**Work instructions:** Below is a set of records. Please retype every one exactly.

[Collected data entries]
__________
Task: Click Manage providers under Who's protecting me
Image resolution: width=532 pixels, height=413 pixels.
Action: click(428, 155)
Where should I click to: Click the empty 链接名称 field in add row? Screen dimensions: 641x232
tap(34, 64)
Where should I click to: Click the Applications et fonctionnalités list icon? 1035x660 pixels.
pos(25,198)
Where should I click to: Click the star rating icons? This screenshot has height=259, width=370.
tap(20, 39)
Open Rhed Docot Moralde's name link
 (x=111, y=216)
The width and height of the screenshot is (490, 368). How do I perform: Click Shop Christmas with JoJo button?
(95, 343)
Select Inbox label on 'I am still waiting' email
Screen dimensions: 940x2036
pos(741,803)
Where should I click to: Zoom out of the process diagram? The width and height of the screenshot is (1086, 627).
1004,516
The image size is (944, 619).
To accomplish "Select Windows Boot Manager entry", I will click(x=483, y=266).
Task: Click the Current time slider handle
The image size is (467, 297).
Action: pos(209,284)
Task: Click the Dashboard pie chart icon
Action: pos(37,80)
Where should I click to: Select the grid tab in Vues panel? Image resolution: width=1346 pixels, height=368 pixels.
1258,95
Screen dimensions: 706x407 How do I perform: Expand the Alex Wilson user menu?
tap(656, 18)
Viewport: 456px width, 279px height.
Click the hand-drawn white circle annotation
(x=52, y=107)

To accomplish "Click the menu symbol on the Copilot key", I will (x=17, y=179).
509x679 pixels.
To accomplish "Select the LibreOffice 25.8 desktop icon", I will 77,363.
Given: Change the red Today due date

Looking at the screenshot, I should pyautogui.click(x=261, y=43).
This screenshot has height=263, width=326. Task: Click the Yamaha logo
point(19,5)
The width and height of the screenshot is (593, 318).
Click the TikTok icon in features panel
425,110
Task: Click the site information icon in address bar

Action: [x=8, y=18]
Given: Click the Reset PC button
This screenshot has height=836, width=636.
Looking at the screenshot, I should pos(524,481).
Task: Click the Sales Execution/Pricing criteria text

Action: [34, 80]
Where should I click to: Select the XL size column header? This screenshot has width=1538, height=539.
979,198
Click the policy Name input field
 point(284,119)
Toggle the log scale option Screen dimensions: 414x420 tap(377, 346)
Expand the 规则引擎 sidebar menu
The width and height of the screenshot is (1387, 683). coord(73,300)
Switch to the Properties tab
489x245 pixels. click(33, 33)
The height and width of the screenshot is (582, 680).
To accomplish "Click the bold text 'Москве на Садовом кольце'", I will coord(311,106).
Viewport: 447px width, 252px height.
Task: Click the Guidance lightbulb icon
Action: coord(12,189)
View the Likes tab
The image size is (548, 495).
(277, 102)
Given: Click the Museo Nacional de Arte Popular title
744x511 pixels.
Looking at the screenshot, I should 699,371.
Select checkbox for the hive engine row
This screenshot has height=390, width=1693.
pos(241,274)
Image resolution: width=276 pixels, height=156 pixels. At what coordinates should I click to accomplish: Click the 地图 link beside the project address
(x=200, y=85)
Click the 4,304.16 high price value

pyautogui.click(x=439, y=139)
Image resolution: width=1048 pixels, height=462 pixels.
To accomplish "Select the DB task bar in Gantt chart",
__________
**Result for this task:**
Task: Click Manage providers under Who's protecting me
Image resolution: width=532 pixels, height=413 pixels.
Action: click(428, 155)
Where should I click to: Click the empty 链接名称 field in add row? Screen dimensions: 641x232
tap(34, 64)
Where should I click to: Click the Applications et fonctionnalités list icon? 1035x660 pixels.
pos(25,198)
Where should I click to: Click the star rating icons? This screenshot has height=259, width=370.
tap(20, 39)
Open Rhed Docot Moralde's name link
 (x=111, y=216)
The width and height of the screenshot is (490, 368). How do I perform: Click Shop Christmas with JoJo button?
(95, 343)
Select Inbox label on 'I am still waiting' email
Screen dimensions: 940x2036
pos(741,803)
Where should I click to: Zoom out of the process diagram? The width and height of the screenshot is (1086, 627).
1004,516
The image size is (944, 619).
To accomplish "Select Windows Boot Manager entry", I will click(x=483, y=266).
Task: Click the Current time slider handle
The image size is (467, 297).
Action: pos(209,284)
Task: Click the Dashboard pie chart icon
Action: pos(37,80)
Where should I click to: Select the grid tab in Vues panel? Image resolution: width=1346 pixels, height=368 pixels.
1258,95
Screen dimensions: 706x407 How do I perform: Expand the Alex Wilson user menu?
tap(656, 18)
Viewport: 456px width, 279px height.
Click the hand-drawn white circle annotation
(x=52, y=107)

To accomplish "Click the menu symbol on the Copilot key", I will (x=17, y=179).
509x679 pixels.
To accomplish "Select the LibreOffice 25.8 desktop icon", I will 77,363.
Given: Change the red Today due date

Looking at the screenshot, I should pyautogui.click(x=261, y=43).
This screenshot has height=263, width=326. Task: Click the Yamaha logo
point(19,5)
The width and height of the screenshot is (593, 318).
Click the TikTok icon in features panel
425,110
Task: Click the site information icon in address bar

Action: [x=8, y=18]
Given: Click the Reset PC button
This screenshot has height=836, width=636.
Looking at the screenshot, I should pos(524,481).
Task: Click the Sales Execution/Pricing criteria text

Action: [34, 80]
Where should I click to: Select the XL size column header? This screenshot has width=1538, height=539.
979,198
Click the policy Name input field
 point(284,119)
Toggle the log scale option Screen dimensions: 414x420 tap(377, 346)
Expand the 规则引擎 sidebar menu
The width and height of the screenshot is (1387, 683). coord(73,300)
Switch to the Properties tab
489x245 pixels. click(33, 33)
The height and width of the screenshot is (582, 680).
To accomplish "Click the bold text 'Москве на Садовом кольце'", I will coord(311,106).
Viewport: 447px width, 252px height.
Task: Click the Guidance lightbulb icon
Action: coord(12,189)
View the Likes tab
The image size is (548, 495).
(277, 102)
Given: Click the Museo Nacional de Arte Popular title
744x511 pixels.
Looking at the screenshot, I should 699,371.
Select checkbox for the hive engine row
This screenshot has height=390, width=1693.
pos(241,274)
Image resolution: width=276 pixels, height=156 pixels. At what coordinates should I click to accomplish: Click the 地图 link beside the project address
(x=200, y=85)
Click the 4,304.16 high price value

pyautogui.click(x=439, y=139)
Image resolution: width=1048 pixels, height=462 pixels.
To accomplish "Select the DB task bar in Gantt chart",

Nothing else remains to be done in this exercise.